***** DATASET CONTENT *****
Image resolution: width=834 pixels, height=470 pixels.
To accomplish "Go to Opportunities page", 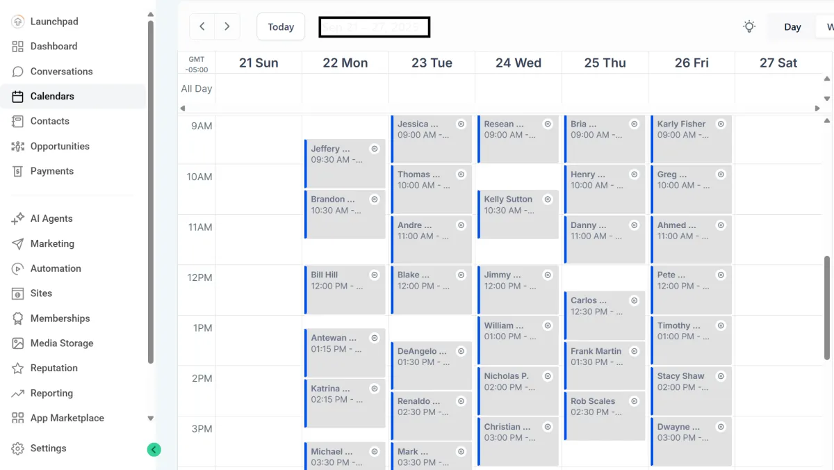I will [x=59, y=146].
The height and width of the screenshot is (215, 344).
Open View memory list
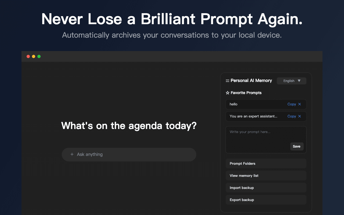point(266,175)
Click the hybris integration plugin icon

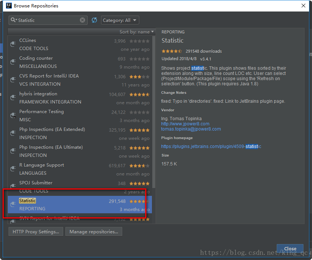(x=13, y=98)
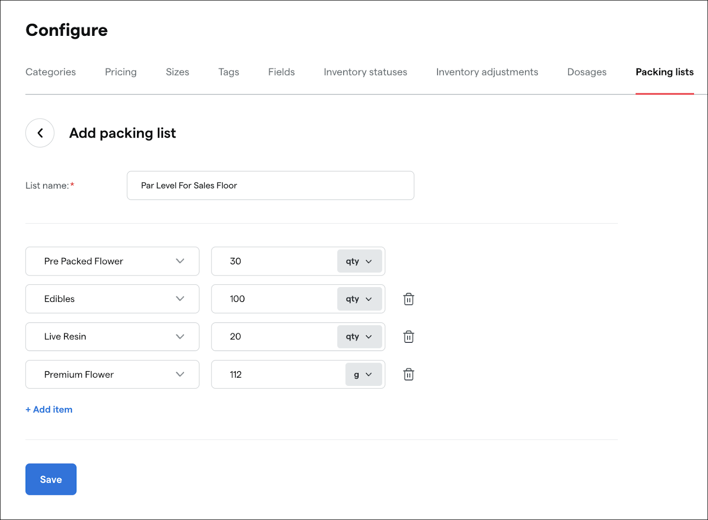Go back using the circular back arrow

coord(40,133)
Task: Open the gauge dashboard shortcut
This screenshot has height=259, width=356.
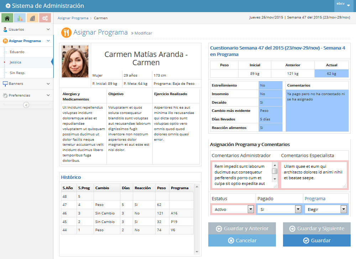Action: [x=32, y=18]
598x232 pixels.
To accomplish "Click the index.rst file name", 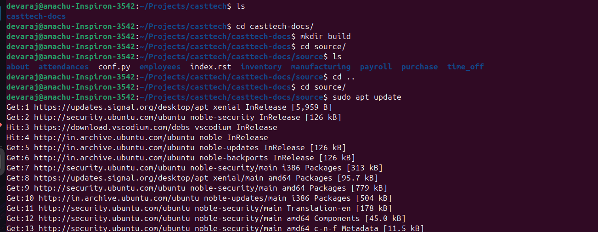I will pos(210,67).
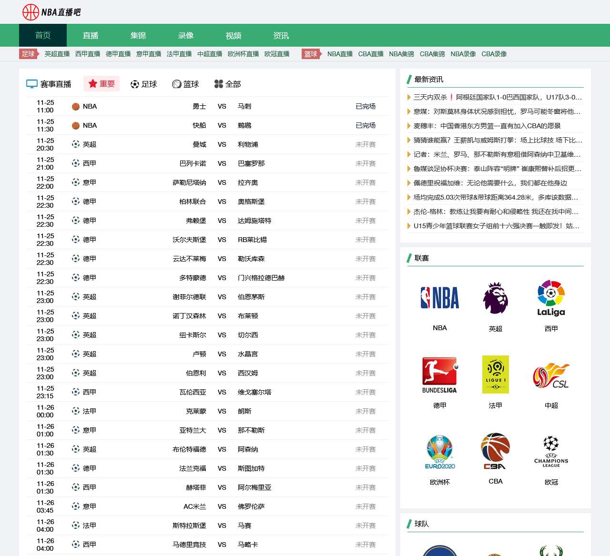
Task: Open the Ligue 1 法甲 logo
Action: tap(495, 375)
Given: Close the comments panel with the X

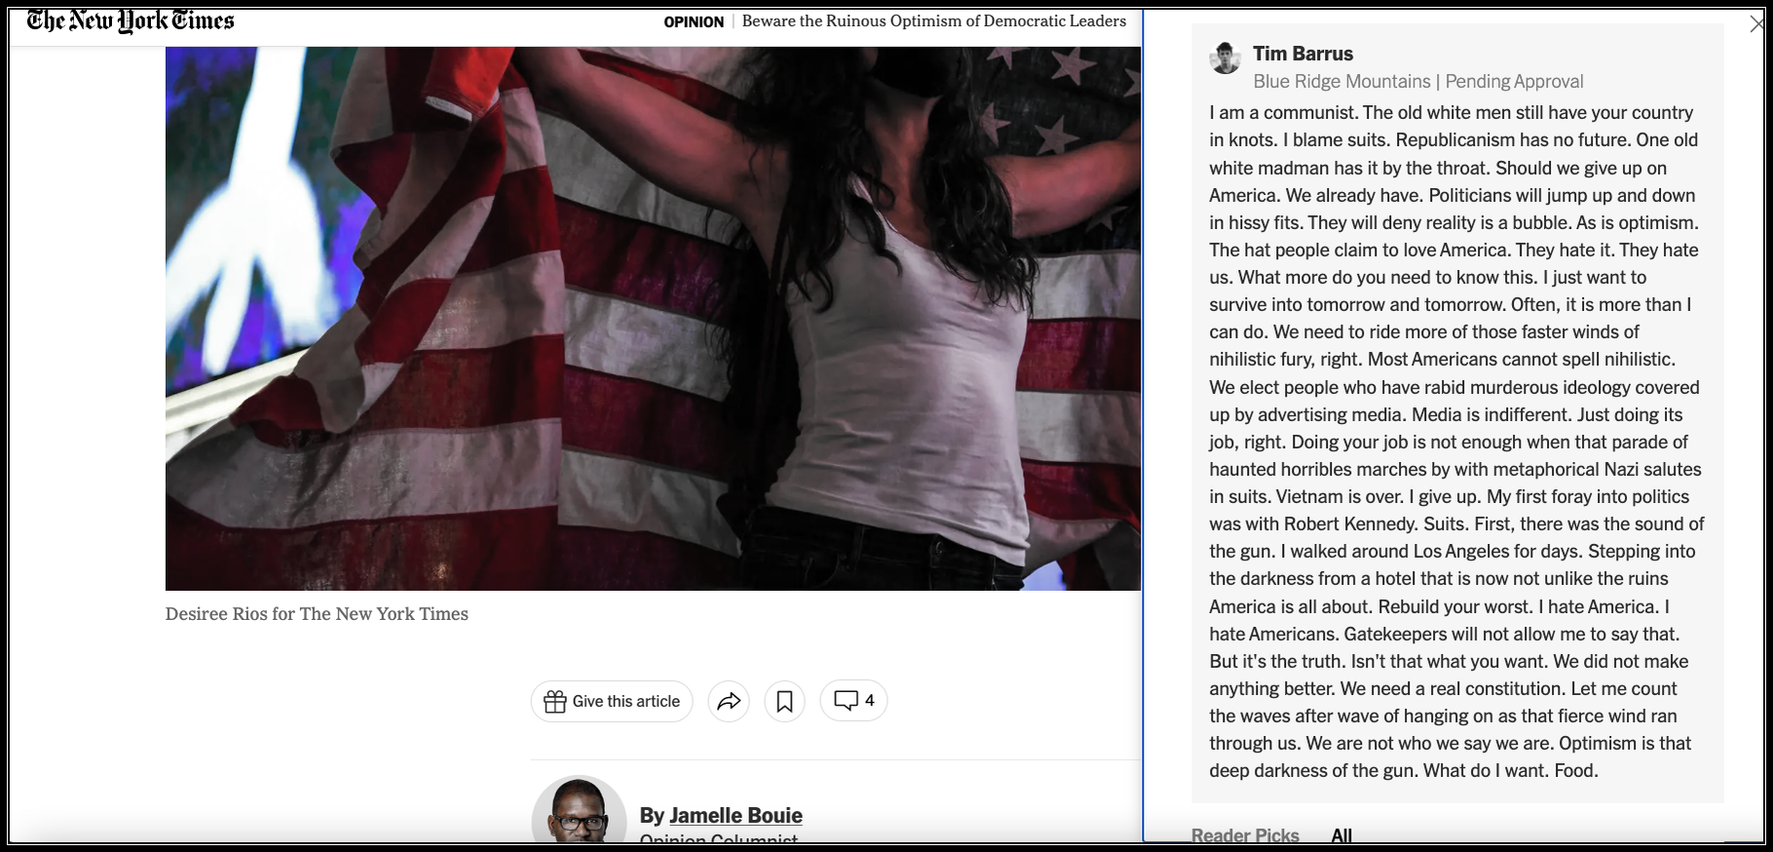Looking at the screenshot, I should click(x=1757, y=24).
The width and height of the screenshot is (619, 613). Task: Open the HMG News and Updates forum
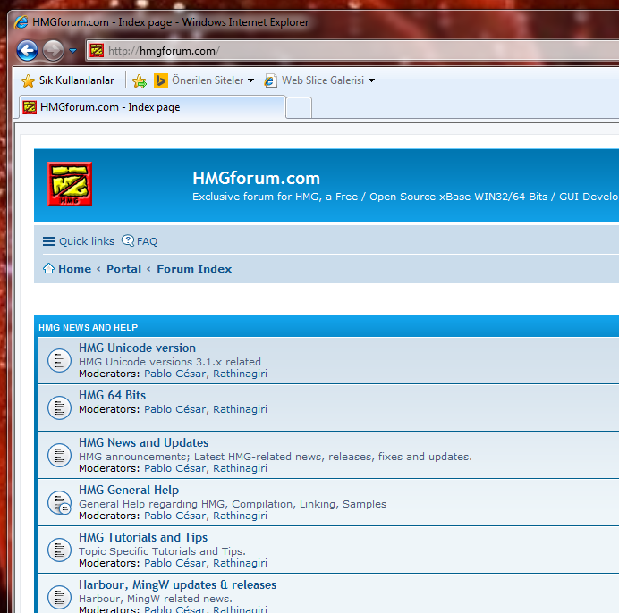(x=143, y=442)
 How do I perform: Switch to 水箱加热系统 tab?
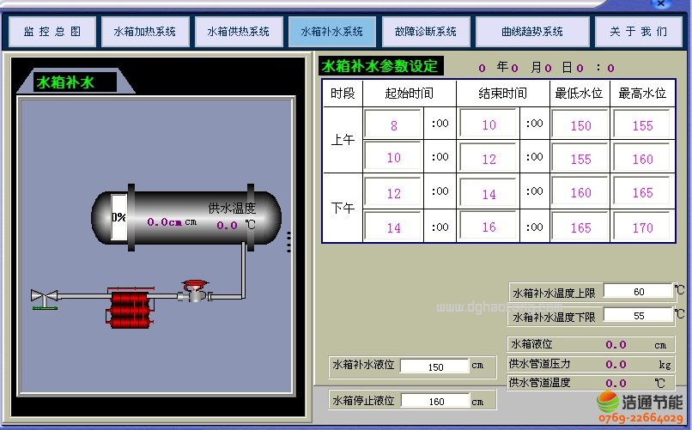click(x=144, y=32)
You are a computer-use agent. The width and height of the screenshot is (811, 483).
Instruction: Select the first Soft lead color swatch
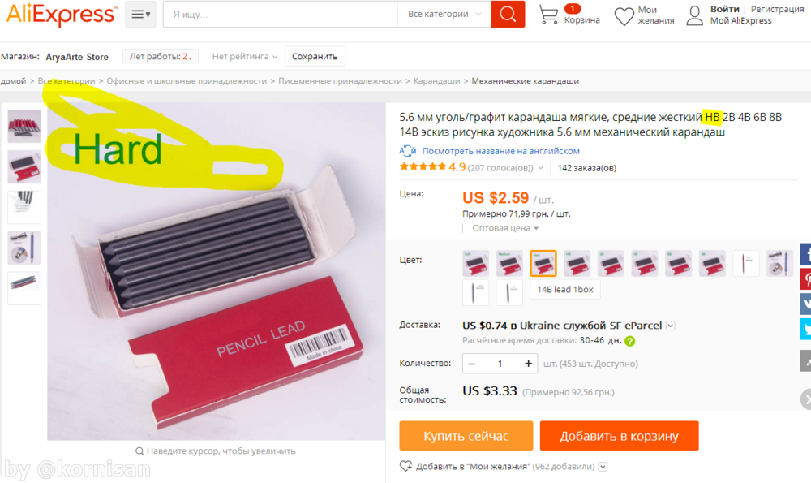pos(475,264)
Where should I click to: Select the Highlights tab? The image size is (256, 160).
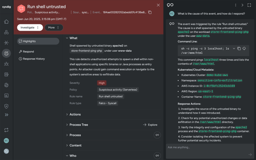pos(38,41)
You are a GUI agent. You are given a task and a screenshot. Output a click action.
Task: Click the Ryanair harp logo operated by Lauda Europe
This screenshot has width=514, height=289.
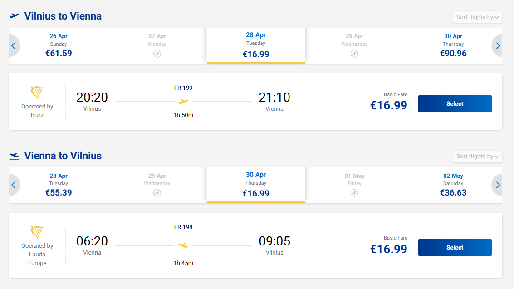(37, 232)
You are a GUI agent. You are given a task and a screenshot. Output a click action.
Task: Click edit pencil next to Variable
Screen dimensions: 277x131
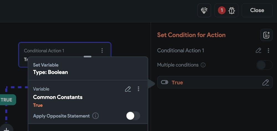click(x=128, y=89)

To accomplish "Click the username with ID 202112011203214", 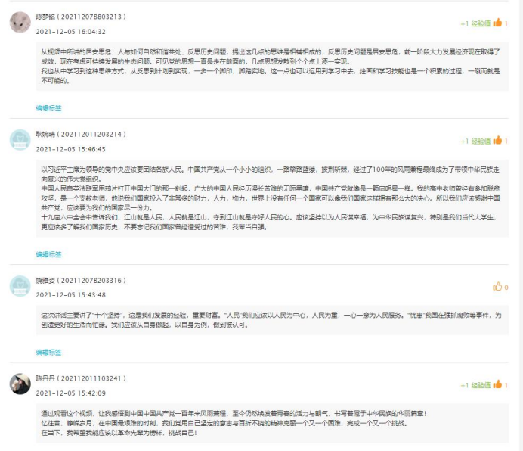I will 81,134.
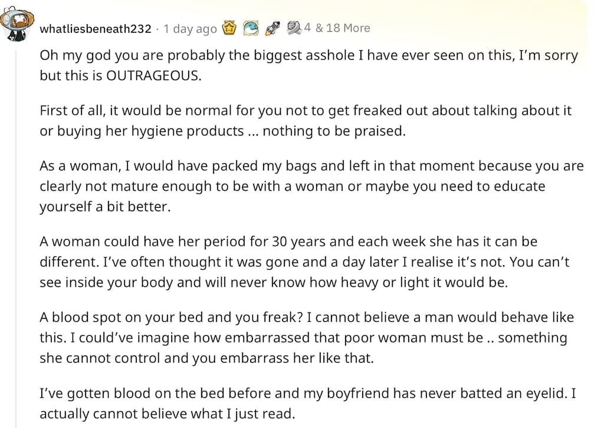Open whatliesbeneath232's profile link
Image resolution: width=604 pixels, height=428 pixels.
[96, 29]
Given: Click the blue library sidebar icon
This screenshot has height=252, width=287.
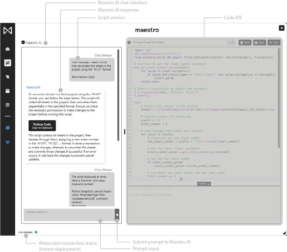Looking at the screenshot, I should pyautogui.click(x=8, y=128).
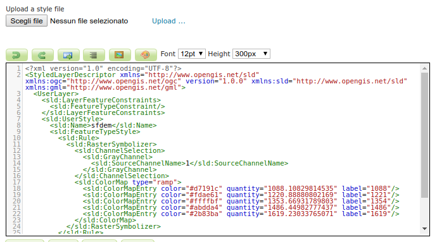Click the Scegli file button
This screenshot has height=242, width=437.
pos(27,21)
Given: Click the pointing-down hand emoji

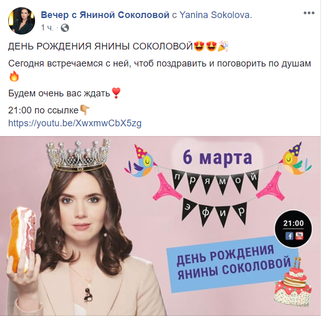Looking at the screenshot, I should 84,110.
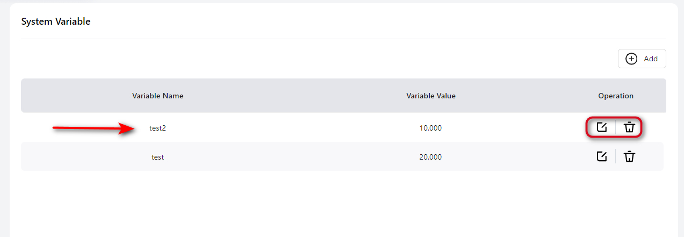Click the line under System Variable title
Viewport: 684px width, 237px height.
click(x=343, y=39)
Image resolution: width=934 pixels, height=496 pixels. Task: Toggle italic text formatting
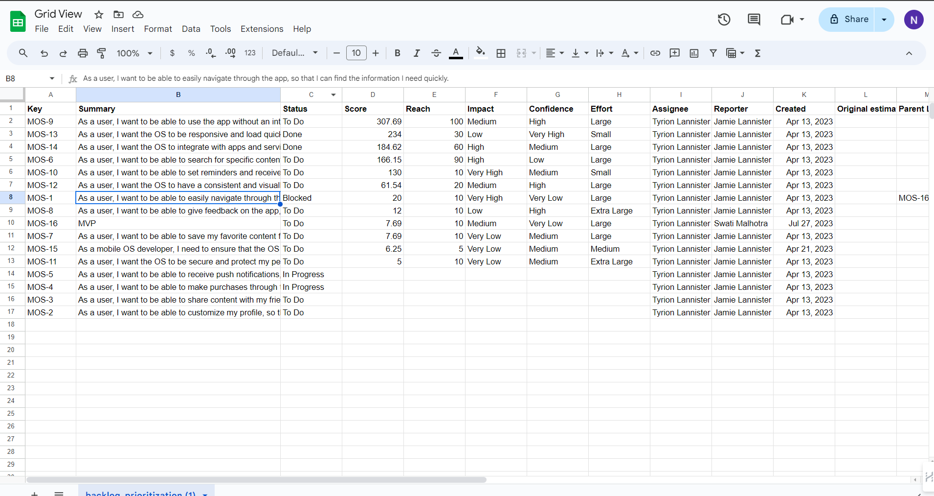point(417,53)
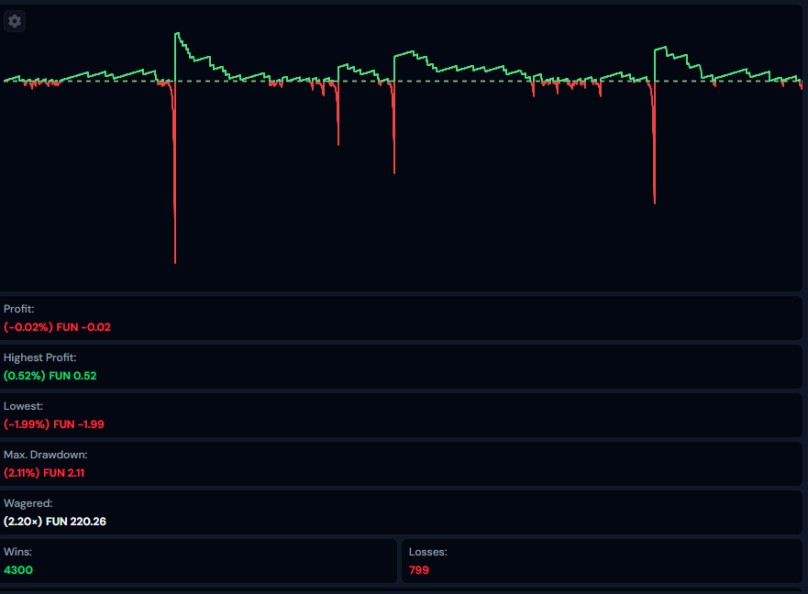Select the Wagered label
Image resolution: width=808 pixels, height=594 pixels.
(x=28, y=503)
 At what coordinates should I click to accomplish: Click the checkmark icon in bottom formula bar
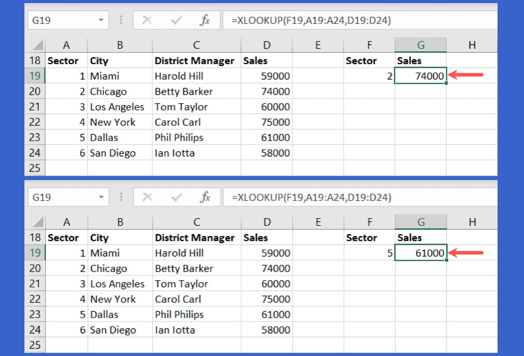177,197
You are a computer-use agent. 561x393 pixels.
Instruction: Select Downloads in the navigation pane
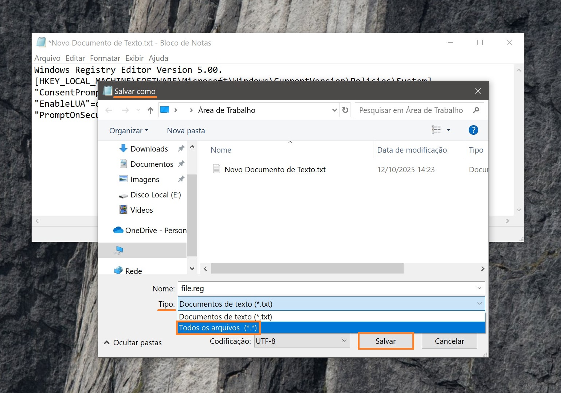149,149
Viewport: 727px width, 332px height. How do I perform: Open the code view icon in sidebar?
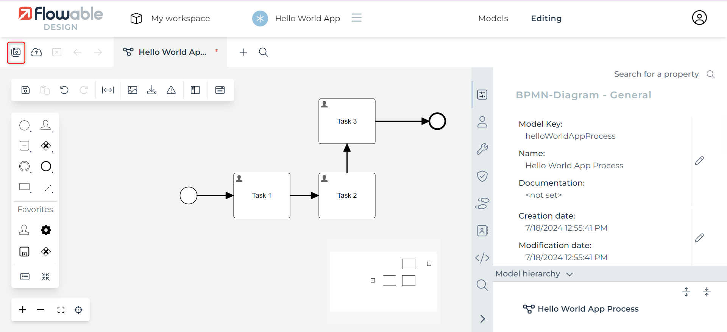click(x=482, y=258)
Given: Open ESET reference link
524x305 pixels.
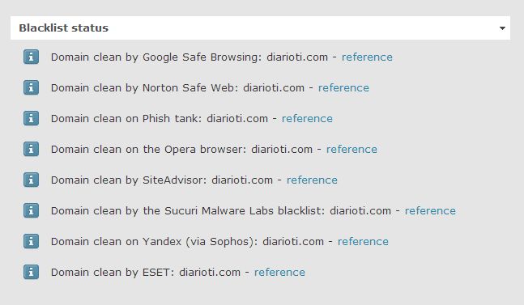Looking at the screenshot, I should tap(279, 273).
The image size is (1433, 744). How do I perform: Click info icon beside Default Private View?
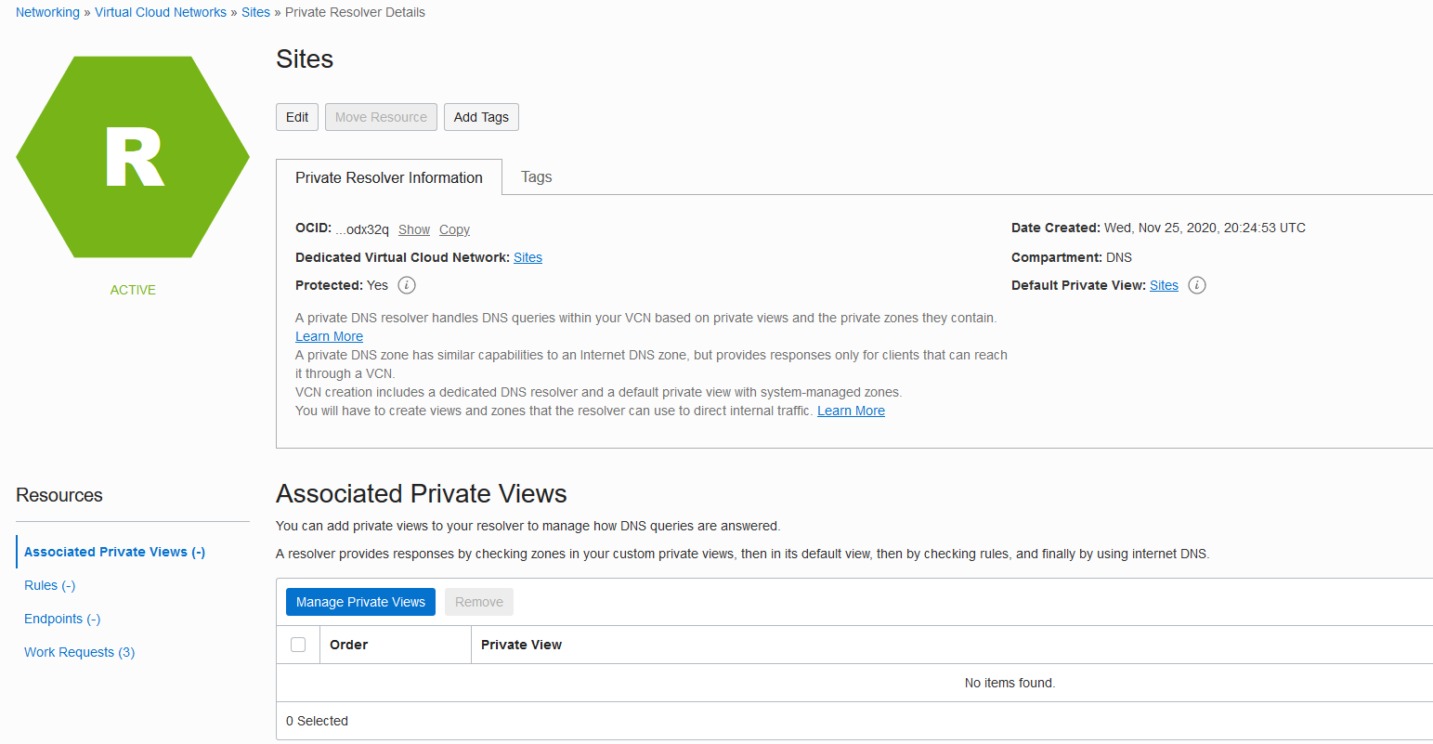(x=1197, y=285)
*****
Output exactly the lines from the line with "Viewport: 727px width, 332px" to the last line of the records, including both, and leave every picture out.

Viewport: 727px width, 332px height. How do I perform: Open the code view icon in sidebar?
click(x=482, y=258)
Given: Open ESET reference link
524x305 pixels.
Looking at the screenshot, I should tap(279, 273).
The image size is (1433, 744). How do I perform: Click info icon beside Default Private View?
(x=1197, y=285)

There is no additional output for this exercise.